Para o gerente de loja, um melhor atendimento na madrugada anterior poderia ter evitado a morte da noiva. “Foi pouco caso. Faltou preparação, precaução. Não foi feito nenhum exame, não teve diagnóstico. Está lá dores constantes abdominais e carimbado. Isso não se trata com Buscopan e dipirona. Não fizeram um ultrassom. Eram duas vidas. É o cúmulo.”
Caio também lamenta que em nenhum momento a equipe médica cogitou fazer uma cesárea de emergência ou outro procedimento que pudesse salvar a vida do filho, que se chamaria Caio Cesar Migliaccio Filho. O parto estava previsto para acontecer no dia 20. “O médico legista disse que era uma criança saudável, de 3,5kg, pronta para nascer. Só estava aguardando o momento dele. Já estávamos com carrinho, quarto, tudo pronto.”

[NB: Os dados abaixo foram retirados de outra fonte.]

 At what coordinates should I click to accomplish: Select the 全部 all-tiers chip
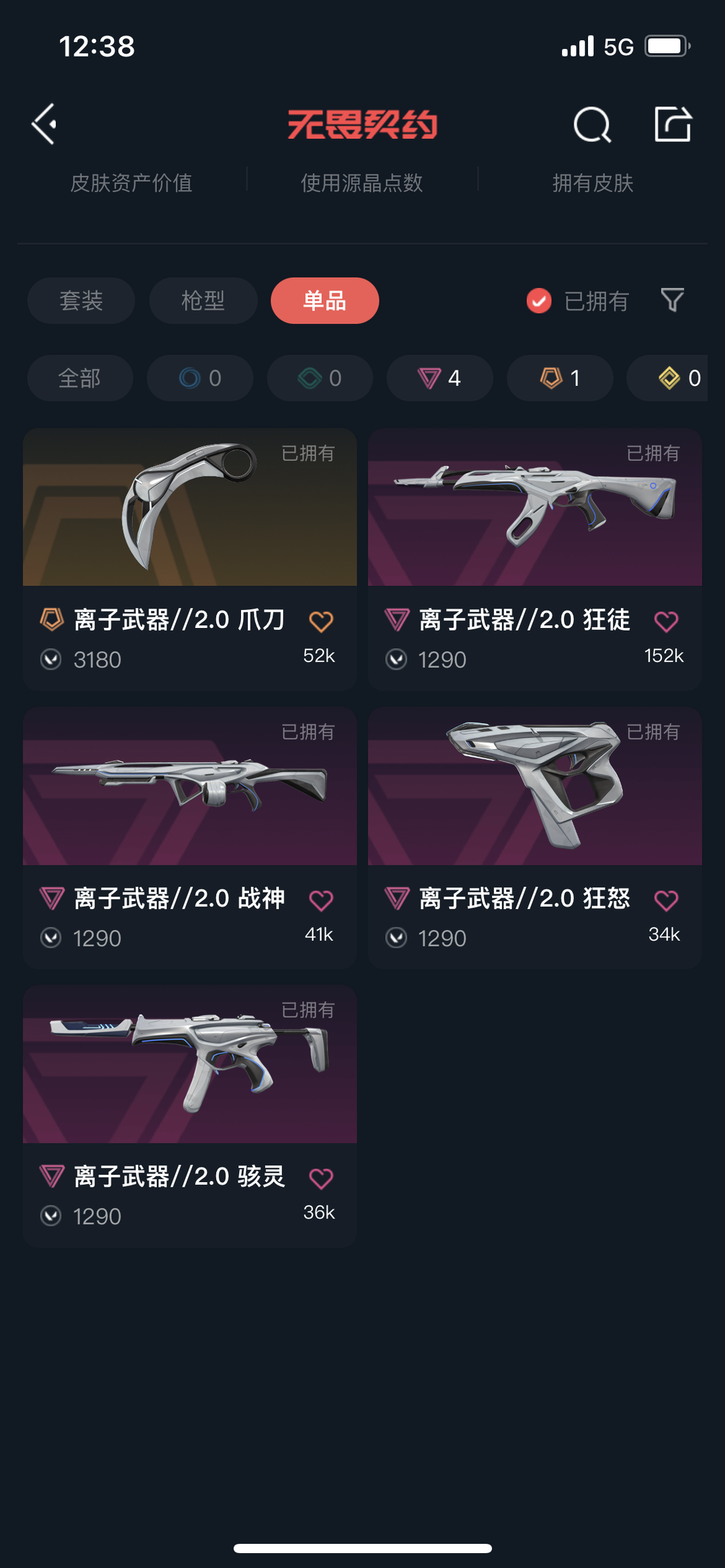point(80,378)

O gerente, aliás, afirma que a necropsia só foi possível porque ele decidiu acionar o Instituto Médico Legal de forma particular. “Eu que tomei as providências e só por isso o hospital pode falar que foi um aneurisma de caso raro. Se não colocariam causa da morte desconhecida. Me falaram que isso agilizaria o processo de liberação do corpo, seria menos sofrimento.”
Caio, que estava com Bruna há dois anos, ainda registrou um boletim de ocorrência na noite de sábado (11) na Delegacia de São Roque para que a Polícia Civil também investigue o caso. “Infelizmente nossa saúde depende de seres humanos despreparados, incapacitados, que foi o que houve. Contra fatos não há argumentos”.
Outro lado
Em nota, a diretoria da Santa Casa de São Roque afirma que o caso de Bruna “merece e terá uma apuração rigorosa e pautada por especialistas da área para podermos ter uma conclusão justa e perfeita e então apontar, se houver, quem são os culpados” e que “não fugirá de suas responsabilidades, não dificultará qualquer investigação e sempre estará de portas abertas para a população.”

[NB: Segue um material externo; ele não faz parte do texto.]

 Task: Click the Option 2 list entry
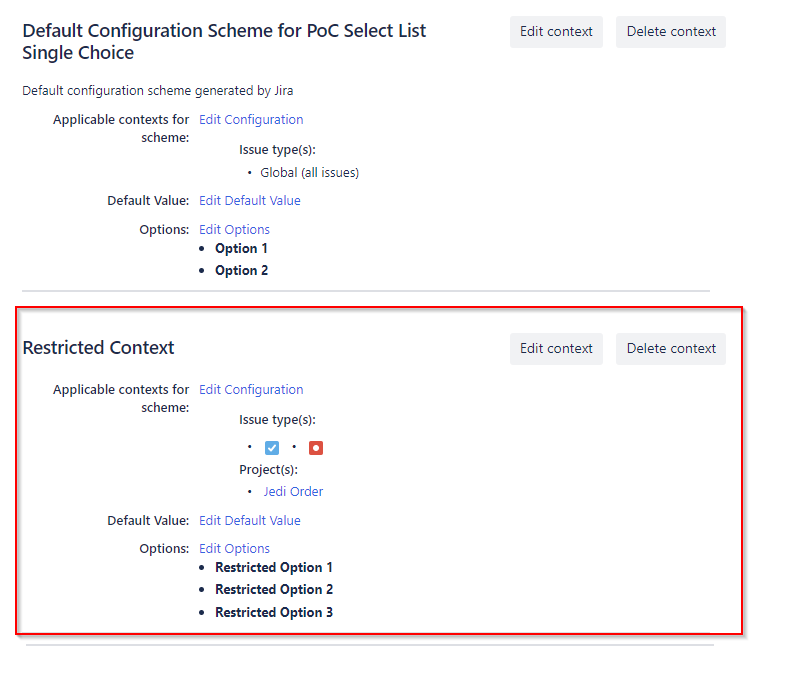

Sobre o atendimento à paciente, o hospital informa que “no dia 11 de novembro deu entrada no Pronto Atendimento da Santa Casa de São Roque, por volta das 12h40, a jovem Bruna S. Pires, gestante de 38-40 semanas já em parada cardiorrespiratória. A Santa Casa foi informada da vinda desta paciente 40 minutos antes de chegar, devido a distância e difícil localização. Mesmo assim a equipe médica do Pronto Atendimento realizou manobras de ressuscitação sem sucesso. Era o início de uma tragédia com final obscuro e cheio de interrogações e pré-julgamentos”. A ida anterior de Bruna ao hospital não foi mencionada no comunicado.

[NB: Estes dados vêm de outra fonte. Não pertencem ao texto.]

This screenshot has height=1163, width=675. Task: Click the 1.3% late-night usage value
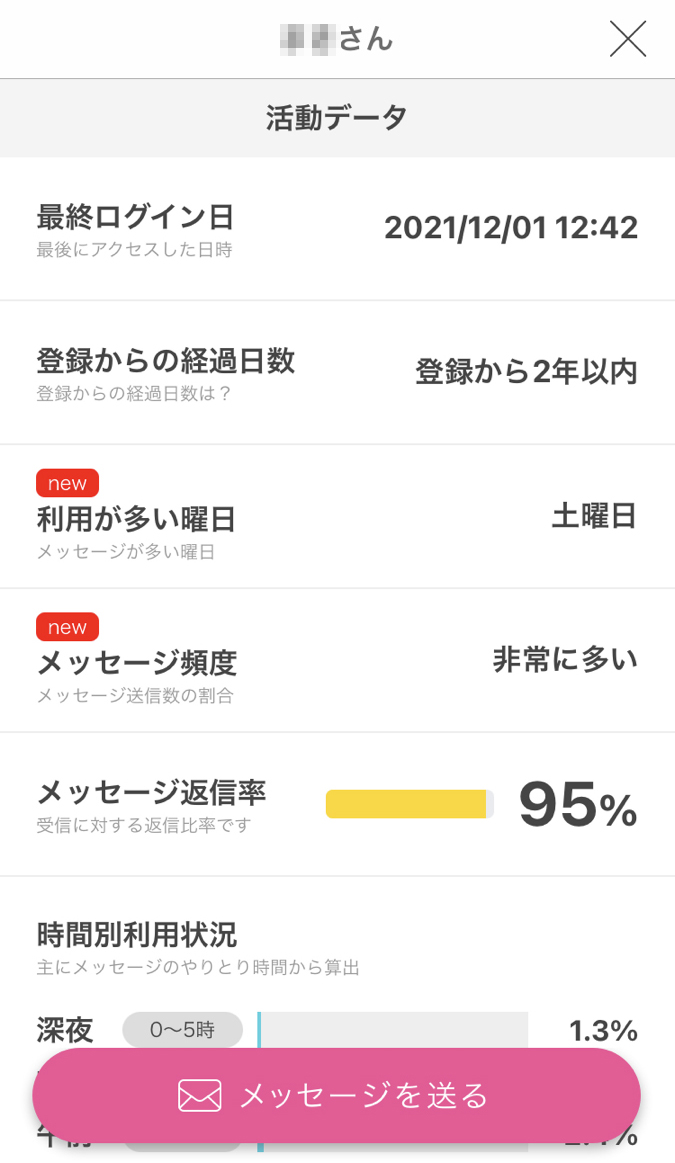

Ainda na nota, a Santa Casa de São Roque diz que o aneurisma da aorta abdominal que causou a morte de Bruna é mais comum em homens que mulheres, a partir dos 50 anos, aproximadamente, que o quadro de sintomas era totalmente inespecífico e que quando ocorre a ruptura do aneurisma a taxa de mortalidade é altíssima, algo em torno de 90%.
“A paciente estava totalmente fora da faixa etária sem qualquer dado prévio, incluindo o pré-natal, que nada detectou. Na carteira de pré-natal nada consta. Nenhuma complicação diagnosticada por 9 meses, durante toda a gestação. Nem mesmo nos prováveis exames de ultrassonografia realizados de forma preventiva e protocolar em qualquer gestação foram encontrados indícios do que acometeria a paciente Bruna”, afirma.
A Santa Casa ainda diz estar sendo vítima de um “linchamento moral nas redes sociais” sem que a apuração do caso tenha sido concluída e manifesta “profundo pesar pelo ocorrido”, classificando-o como “uma tragédia sem medida, principalmente para a família.”